See Gates, 462 U.S. at 243 n.13 (innocent activity or behavior will often establish a basis for probable cause).
We thus conclude that a “substantial basis” existed to support the magistrate’s decision to issue the FLIR warrant.
Next, McGrath argues that the second probable-cause affidavit fails for lack of information corroborating Detective Condon’s hearsay observations of the FLIR search. …
The State counters that an independent corroboration of Detective Condon’s statements was unnecessary. Rather, the State insists, Detective Buckner properly relied on information from a fellow officer under the collective-knowledge doctrine. …
Again, we agree with the State.
The collective- or imputed-knowledge doctrine is well settled in Indiana and, contrary to McGrath’s assertion, applies to both investigative stops and search warrants. See State v. Gray, 997 N.E.2d 1147, 1153 (Ind. Ct. App. 2013), trans. denied…

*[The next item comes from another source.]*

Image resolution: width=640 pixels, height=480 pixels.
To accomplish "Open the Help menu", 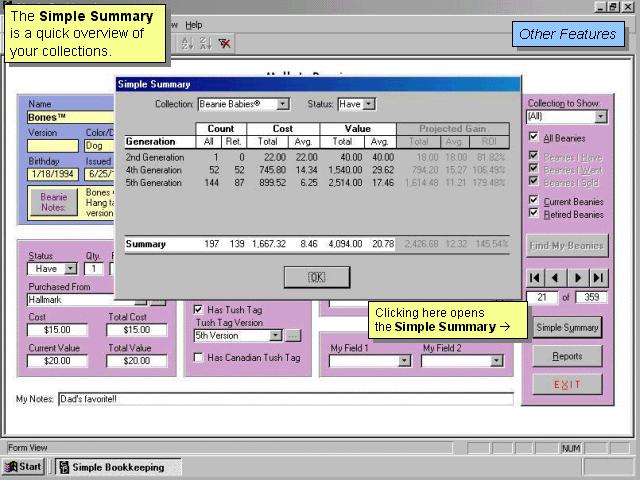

Unlike the hearsay requirement of the warrant statute, designed to ensure an informant’s veracity, the collective-knowledge doctrine presumes a fellow officer’s credibility, thus “no special showing of reliability need be made as a part of the probable cause determination.” …
In his second affidavit, Detective Buckner clearly stated that he had applied for and received a warrant to conduct the FLIR search. He further specified that Detective Condon and Sergeant Andresen executed the search, the results of which—according to Condon and as related by Detective Buckner—revealed a heat signature consistent with an indoor marijuana grow operation. While the affidavit failed to disclose Detective Condon’s training and experience, the magistrate could reasonably have inferred the detective’s expertise in conducting the FLIR search based on Detective Buckner’s tacit endorsement of his fellow-officer’s work. …
Finally, the absence of a statement detailing the accuracy of the FLIR device, or the method by which it operates, is of no consequence here. Evidence of probable cause—whether based on an anonymous tip or an officer’s technological tools—need not meet the more rigorous standard of proof in establishing guilt. See State v. Johnson, 503 N.E.2d 431, 433 (Ind. Ct. App. 1987), trans. denied…
For the reasons above, we conclude that the second magistrate had a “substantial basis” for issuing the warrant to search the physical premises of McGrath’s residence.
Because we find that probable cause supported both warrants, we affirm the trial court’s decision to uphold the rulings of both magistrates.
Rush, C.J., and David, Slaughter, and Goff, JJ., concur.